Sebelum pandemi covid-19 menyerang, menjelang lebaran seperti sekarang ini jadi peluang bisnis bagi untuk membuka layanan jasa penukaran uang baru tak resmi. Contohnya yang biasa disebut 'inang-inang.
Mereka menyediakan jasa layanan penukaran dengan mematok biaya tertentu. Biasanya layanan penukaran uang pinggir jalan itu mematok biaya antara Rp 5.000-Rp 10.000 per transaksi.
Misalkan mau tukar Rp 100 ribu, dapatnya Rp 90 ribu ditambah fee (upah/biaya).
Potongan tersebut biasanya berlaku kelipatan. Dengan kata lain, bila menukar lebih dari Rp 100.000, maka jumlah yang bisa dipotong bisa lebih banyak.
Contohnya bila hendak menukar uang pecahan Rp 1 juta, maka diartikan melakukan transaksi sebanyak 10 kali, dengan satu transaksinya maksimal Rp 100 ribu.
Alhasil, dengan menukar uang pecahan kecil sebanyak Rp 1 juta, maka uang yang diterima bisa hanya sebesar Rp 900.000-950.000, dengan asumsi setiap pemotongan Rp 5.000-Rp 10.000 dalam satu kali transaksi Rp 100 ribu.
Salah seorang koordinator bisnis penukaran uang tak resmi Simanjuntak, mengakui tahun ini tiarap dulu. Pasar lagi sepi dan penukaran uang di BNI juga ketat. "Kalau dulu bebas mau tukar berapa saja dilayani, sekarang nggak lagi," katanya.
Seorang ibu rumah tangga Mariska Safitri, menganggap menukarkan uang recehan menjelang lebaran tetap perlu dan sudah menjadi kebiasaan. Tidak ada urusan dengan mudik atau covid-19. "Saya tidak pernah tukar uang di jalan, langsung ke bank atau titip teman yang kerja di bank," kata Mariska.
Sementara itu Deputi Gubernur BI Rosmaya Hadi, dalam keterangan pers melalui telekonferensi Jumat 15 Mei 2020 mengatakan, Bank Indonesia (BI) telah mengeluarkan surat edaran yang isinya meminta masyarakat menukar uang pecahan baru untuk Lebaran di tempat-tempat resmi, misalnya bank, bukan di pinggir jalan.

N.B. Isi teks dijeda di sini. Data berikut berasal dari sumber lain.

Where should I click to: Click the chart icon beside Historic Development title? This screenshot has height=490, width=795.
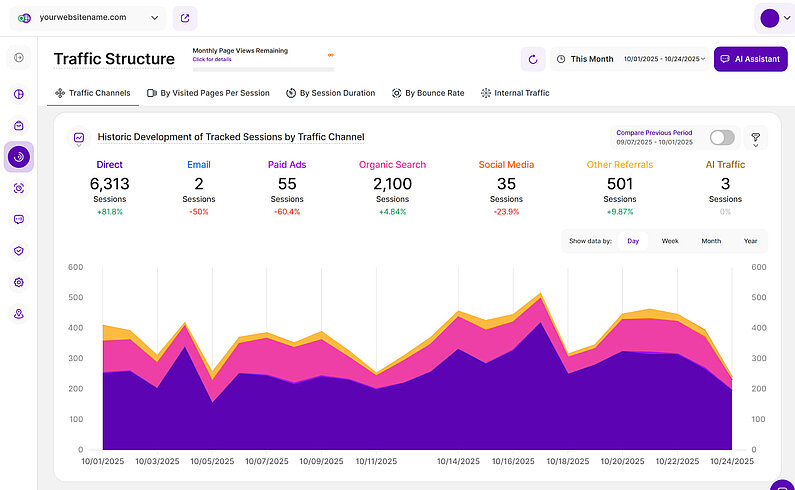[79, 137]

Oleh sebab itu, Rosmaya meminta kepada masyarakat untuk melakukan penukaran uang pecahan kecil di layanan yang resmi yang disediakan BI dan perbankan yang membuka layanan.
"BI beserta pemerintah setempat ingin sekali masyarakat itu menukar uang di tempat yang resmi. Mengapa? Karena di tempat yang resmi tidak ada tambahan biaya. Jadi menukarlah di tempat yang resmi," pesan Deputi Gubernur BI yang juga menjabat Ketua Dewan Pembina Yayasan Pengembangan Perbankan Indonesia (YPPI).